DATA PROVIDED ::

_ _ _ _

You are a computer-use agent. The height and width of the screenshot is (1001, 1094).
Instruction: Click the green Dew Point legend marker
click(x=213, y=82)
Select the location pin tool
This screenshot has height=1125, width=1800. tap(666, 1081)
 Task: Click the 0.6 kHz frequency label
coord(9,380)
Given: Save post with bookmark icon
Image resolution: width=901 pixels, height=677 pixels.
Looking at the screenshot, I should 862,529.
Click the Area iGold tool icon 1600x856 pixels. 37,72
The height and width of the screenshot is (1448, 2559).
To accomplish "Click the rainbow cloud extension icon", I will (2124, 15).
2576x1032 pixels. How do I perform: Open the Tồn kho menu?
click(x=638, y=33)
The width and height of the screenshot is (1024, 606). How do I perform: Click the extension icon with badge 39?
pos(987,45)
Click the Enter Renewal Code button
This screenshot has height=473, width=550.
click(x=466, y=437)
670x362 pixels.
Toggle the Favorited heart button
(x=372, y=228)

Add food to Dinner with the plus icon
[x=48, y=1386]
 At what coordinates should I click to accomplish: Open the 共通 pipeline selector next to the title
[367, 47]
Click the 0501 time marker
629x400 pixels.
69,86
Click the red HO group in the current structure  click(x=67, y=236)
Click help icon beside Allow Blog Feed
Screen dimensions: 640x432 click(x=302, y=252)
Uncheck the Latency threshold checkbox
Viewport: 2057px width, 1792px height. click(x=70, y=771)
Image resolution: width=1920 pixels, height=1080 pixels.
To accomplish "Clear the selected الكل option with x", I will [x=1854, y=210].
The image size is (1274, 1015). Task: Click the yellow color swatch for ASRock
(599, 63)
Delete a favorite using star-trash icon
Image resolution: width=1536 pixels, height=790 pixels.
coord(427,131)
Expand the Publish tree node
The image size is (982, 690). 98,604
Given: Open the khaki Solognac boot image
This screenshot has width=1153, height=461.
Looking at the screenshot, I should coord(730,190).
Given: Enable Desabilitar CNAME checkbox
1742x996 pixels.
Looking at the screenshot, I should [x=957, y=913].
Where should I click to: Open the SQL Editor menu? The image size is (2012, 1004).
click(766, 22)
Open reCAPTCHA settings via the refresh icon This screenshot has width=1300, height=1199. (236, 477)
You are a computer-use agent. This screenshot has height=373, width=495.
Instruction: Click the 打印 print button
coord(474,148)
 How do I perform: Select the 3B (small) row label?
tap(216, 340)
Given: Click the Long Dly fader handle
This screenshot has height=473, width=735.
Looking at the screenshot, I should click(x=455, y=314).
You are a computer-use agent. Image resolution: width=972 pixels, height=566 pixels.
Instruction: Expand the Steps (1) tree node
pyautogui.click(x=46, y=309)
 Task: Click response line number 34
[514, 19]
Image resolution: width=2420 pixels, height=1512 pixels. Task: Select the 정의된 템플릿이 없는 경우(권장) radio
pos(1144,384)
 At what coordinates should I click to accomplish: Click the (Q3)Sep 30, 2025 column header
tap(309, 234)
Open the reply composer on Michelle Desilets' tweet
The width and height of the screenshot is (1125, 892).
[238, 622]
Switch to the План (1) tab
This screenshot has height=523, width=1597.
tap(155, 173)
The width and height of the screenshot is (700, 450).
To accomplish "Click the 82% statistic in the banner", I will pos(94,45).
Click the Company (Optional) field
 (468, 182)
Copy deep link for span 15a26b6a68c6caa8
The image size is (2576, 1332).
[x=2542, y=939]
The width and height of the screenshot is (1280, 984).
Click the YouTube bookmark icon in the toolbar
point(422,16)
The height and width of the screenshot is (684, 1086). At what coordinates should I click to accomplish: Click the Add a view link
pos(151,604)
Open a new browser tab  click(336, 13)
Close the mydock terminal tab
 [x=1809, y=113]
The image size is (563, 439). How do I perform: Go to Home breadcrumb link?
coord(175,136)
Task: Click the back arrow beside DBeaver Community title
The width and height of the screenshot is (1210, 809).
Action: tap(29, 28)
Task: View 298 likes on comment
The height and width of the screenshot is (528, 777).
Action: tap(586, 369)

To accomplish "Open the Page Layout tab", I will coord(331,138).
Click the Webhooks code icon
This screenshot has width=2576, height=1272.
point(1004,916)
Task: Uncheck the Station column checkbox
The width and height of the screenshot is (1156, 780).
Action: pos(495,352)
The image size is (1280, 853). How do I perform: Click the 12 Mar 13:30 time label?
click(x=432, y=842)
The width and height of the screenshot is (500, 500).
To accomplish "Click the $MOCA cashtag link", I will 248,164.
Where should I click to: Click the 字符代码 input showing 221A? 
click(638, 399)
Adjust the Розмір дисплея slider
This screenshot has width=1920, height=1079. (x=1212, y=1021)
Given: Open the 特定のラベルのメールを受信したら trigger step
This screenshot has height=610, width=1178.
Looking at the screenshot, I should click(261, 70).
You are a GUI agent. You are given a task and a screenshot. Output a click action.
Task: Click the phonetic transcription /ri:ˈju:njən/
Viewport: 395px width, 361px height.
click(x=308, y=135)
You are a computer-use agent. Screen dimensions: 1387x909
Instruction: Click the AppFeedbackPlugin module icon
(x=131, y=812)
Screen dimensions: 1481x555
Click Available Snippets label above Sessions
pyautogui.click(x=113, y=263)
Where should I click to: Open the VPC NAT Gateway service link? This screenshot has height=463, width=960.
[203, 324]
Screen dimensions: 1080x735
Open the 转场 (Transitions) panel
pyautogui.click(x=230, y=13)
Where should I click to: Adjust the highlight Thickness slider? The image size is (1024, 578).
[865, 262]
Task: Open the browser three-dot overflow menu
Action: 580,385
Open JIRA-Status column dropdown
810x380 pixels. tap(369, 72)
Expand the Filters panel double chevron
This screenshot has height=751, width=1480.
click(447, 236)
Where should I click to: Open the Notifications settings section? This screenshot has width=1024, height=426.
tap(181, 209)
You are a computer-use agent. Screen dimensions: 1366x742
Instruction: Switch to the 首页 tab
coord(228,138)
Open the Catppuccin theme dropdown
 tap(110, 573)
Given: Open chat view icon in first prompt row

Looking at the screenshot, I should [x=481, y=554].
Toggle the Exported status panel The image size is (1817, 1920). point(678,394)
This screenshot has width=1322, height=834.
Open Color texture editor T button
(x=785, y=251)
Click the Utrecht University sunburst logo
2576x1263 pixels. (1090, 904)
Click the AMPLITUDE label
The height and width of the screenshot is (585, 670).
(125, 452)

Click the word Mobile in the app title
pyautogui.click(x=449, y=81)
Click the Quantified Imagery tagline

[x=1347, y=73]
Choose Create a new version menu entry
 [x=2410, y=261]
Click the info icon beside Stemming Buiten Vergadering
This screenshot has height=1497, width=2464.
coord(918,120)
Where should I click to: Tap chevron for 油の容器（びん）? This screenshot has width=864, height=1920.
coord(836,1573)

_ _ _ _

WHAT IS EXPECTED :: Pick out and copy every line of the records above that contains the word "accomplish".

SOLUTION TO THE PROBLEM ::
To accomplish "Click the rainbow cloud extension icon", I will (2124, 15).
 At what coordinates should I click to accomplish: Open the 共通 pipeline selector next to the title
To accomplish "Clear the selected الكل option with x", I will [x=1854, y=210].
 At what coordinates should I click to accomplish: Click the (Q3)Sep 30, 2025 column header
To accomplish "Click the 82% statistic in the banner", I will pos(94,45).
The height and width of the screenshot is (684, 1086). At what coordinates should I click to accomplish: Click the Add a view link
To accomplish "Open the Page Layout tab", I will coord(331,138).
To accomplish "Click the $MOCA cashtag link", I will 248,164.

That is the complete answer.